Amazon and California lawmakers cut sales tax deal
The online retail giant agrees to call off its referendum to repeal a new law in exchange for a one-year grace period from having to collect state sales taxes.
Jay GreeneFormer Staff Writer
Jay Greene, a CNET senior writer, works from Seattle and focuses on investigations and analysis. He's a former Seattle bureau chief for BusinessWeek and author of the book "Design Is How It Works: How the Smartest Companies Turn Products into Icons" (Penguin/Portfolio).
Amazon has cut a deal with California lawmakers, according to various reports, giving it another year to sell products to that state's residents tax free.
In exchange, Amazon agreed to halt efforts to overturn the new California law requiring it--and other out-of-state online retailers--to collect sales taxes, according to a Los Angeles Times report. That law, signed in June, requires any retailer who, "through a subsidiary," has any "place of business" in California to collect sales taxes.

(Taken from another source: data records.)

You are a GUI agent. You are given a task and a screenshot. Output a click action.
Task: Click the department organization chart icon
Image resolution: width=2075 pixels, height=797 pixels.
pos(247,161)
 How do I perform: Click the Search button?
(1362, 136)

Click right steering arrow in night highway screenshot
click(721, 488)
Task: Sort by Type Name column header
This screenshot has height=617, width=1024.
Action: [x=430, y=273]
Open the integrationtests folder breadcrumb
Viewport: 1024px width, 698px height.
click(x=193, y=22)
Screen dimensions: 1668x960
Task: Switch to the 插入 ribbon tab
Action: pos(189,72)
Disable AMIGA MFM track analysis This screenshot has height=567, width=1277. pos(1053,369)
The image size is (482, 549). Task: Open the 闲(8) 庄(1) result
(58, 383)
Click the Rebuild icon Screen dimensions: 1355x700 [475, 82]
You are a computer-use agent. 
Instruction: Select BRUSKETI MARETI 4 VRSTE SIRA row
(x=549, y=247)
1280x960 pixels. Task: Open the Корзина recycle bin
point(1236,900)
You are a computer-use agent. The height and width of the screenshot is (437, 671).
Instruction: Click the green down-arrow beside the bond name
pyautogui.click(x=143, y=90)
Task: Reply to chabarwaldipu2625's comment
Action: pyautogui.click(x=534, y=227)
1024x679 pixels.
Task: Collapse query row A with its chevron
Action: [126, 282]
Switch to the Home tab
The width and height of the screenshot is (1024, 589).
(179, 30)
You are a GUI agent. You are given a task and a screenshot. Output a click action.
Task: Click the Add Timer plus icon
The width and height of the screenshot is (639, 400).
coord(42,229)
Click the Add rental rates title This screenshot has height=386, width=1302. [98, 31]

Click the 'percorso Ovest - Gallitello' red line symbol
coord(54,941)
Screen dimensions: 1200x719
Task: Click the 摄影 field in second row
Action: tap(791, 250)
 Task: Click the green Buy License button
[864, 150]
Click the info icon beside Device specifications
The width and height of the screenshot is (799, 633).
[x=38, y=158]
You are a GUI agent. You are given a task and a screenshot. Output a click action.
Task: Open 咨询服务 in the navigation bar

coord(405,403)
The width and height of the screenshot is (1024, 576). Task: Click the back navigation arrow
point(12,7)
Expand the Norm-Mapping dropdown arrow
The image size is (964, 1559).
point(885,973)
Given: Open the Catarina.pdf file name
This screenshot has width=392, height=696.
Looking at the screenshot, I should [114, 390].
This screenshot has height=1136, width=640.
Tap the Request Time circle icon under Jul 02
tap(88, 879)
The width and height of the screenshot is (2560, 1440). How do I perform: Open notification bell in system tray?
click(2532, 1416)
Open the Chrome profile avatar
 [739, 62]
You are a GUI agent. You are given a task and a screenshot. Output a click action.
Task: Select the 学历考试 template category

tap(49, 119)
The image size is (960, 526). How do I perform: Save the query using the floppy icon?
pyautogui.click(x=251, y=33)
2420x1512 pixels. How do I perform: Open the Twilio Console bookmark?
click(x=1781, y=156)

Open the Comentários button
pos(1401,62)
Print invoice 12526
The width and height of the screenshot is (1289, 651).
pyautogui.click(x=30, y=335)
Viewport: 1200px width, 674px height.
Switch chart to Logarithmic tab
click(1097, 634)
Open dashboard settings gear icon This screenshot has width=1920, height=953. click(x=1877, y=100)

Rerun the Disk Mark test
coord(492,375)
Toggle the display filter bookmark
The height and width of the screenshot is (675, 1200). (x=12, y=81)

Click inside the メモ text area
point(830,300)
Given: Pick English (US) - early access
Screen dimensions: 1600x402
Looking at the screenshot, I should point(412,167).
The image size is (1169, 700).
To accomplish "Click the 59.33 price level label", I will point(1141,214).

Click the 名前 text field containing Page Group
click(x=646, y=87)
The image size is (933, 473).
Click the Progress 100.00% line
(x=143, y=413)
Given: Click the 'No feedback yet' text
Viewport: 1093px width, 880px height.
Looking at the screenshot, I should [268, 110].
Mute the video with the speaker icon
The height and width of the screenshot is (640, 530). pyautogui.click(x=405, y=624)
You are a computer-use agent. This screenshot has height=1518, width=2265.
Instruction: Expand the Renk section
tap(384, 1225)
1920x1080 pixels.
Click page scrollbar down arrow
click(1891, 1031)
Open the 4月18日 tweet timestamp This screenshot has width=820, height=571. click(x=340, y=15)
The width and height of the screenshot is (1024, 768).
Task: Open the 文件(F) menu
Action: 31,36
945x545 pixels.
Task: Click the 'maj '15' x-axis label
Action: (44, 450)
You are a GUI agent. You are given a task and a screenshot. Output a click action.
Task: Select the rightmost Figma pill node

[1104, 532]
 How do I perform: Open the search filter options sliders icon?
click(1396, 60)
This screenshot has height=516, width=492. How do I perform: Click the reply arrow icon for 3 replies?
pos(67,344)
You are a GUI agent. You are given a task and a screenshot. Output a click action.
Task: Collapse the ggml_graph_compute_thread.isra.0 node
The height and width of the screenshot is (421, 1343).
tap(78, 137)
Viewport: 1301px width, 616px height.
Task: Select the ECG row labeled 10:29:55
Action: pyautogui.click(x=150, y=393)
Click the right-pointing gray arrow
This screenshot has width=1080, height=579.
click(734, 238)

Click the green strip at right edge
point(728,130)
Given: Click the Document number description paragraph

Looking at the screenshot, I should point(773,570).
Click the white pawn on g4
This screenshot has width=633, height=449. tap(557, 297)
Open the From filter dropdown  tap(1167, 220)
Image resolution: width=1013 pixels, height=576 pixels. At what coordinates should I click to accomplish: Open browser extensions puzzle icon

Amazon is clearly betting that federal lawmakers will take on the issue before California can start collecting the taxes. There's no guarantee that Congress will act. But if it does, its law would take precedent over the California one.
California lawmakers seemed to have blinked, in part because they couldn't drum up enough votes to immediately compel Amazon to collect taxes, according to The New York Times. That inability to press for tougher measures against Amazon led lawmakers to deal.
While the company and lawmakers reached their "handshake" deal last night, according to reports, they still need to hammer out the details of the final agreement.